Tori Kelly chronology
| Tori (2023) | Tori (2024) | God Must Really Love Me (2026) |

Singles from Tori
- "High Water" Released: February 9, 2024; "Thing U Do" Released: April 5, 2024;

= Tori (album) =

Tori (stylized as TORI.) is the fifth studio album by American singer and songwriter Tori Kelly. It was released on April 5, 2024, through Epic Records and Beautiful Mind Records.
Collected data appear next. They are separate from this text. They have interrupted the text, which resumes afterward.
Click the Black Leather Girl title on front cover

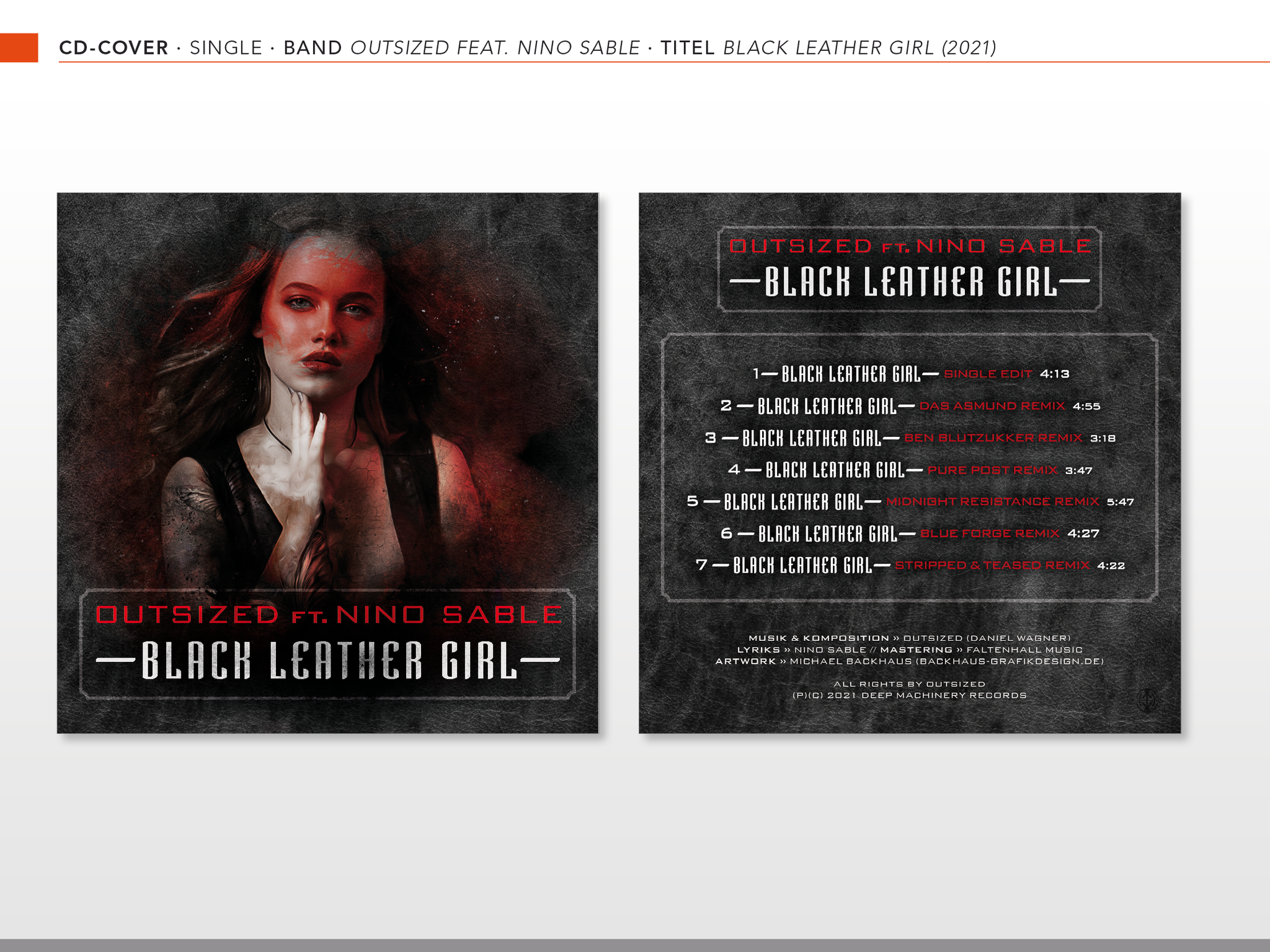point(329,661)
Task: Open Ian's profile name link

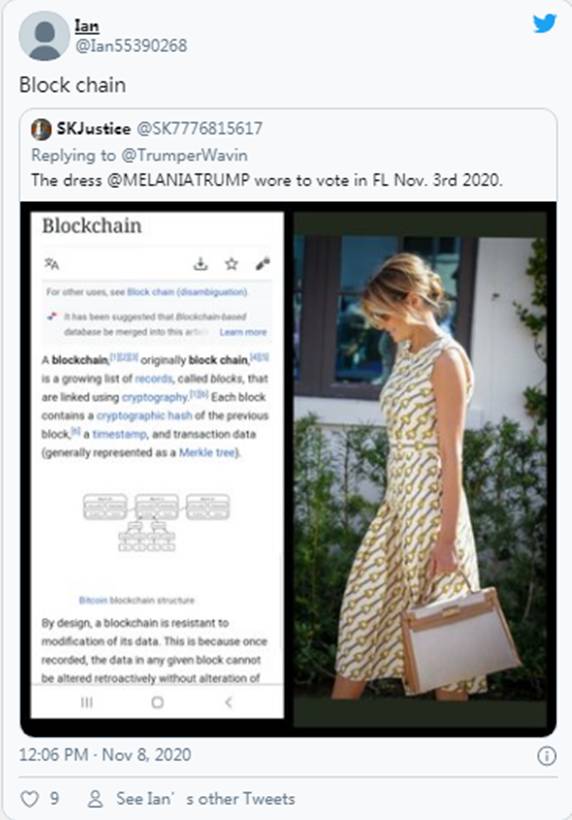Action: tap(87, 26)
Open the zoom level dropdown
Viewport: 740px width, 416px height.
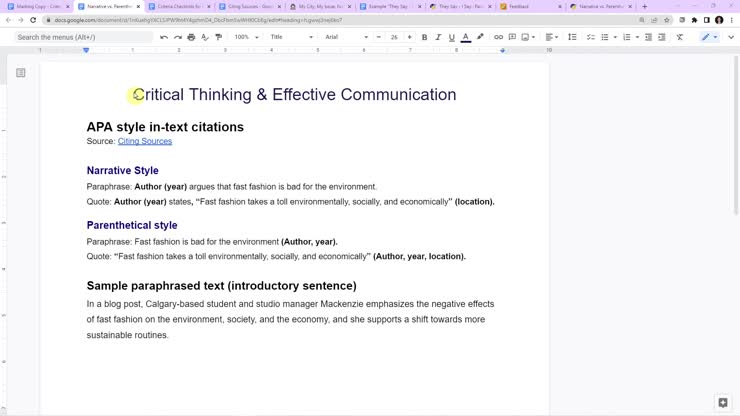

Tori follows A Tori Kelly Christmas (2020).

The album features guest vocal performances from Ayra Starr, Kim Chae-won, and Jon Bellion.

==Background==
In March 2023, it was announced that Kelly had signed a recording contract with Epic Records. She began releasing tracks from her upcoming fifth album (including the singles "Missin U", "Cut", and "Young Gun") before compiling them on an extended play of the same title, Tori (2023). In the fall of 2023, she embarked on the Take Control Tour in support of the EP.

Kelly felt she had finished work on the album in early 2023 after several sessions with singer-songwriter Jon Bellion. However, she was inspired to write the lead single "High Water", after suffering a health emergency due to blood clots in her legs and lungs that July. The track was released on February 9, 2024.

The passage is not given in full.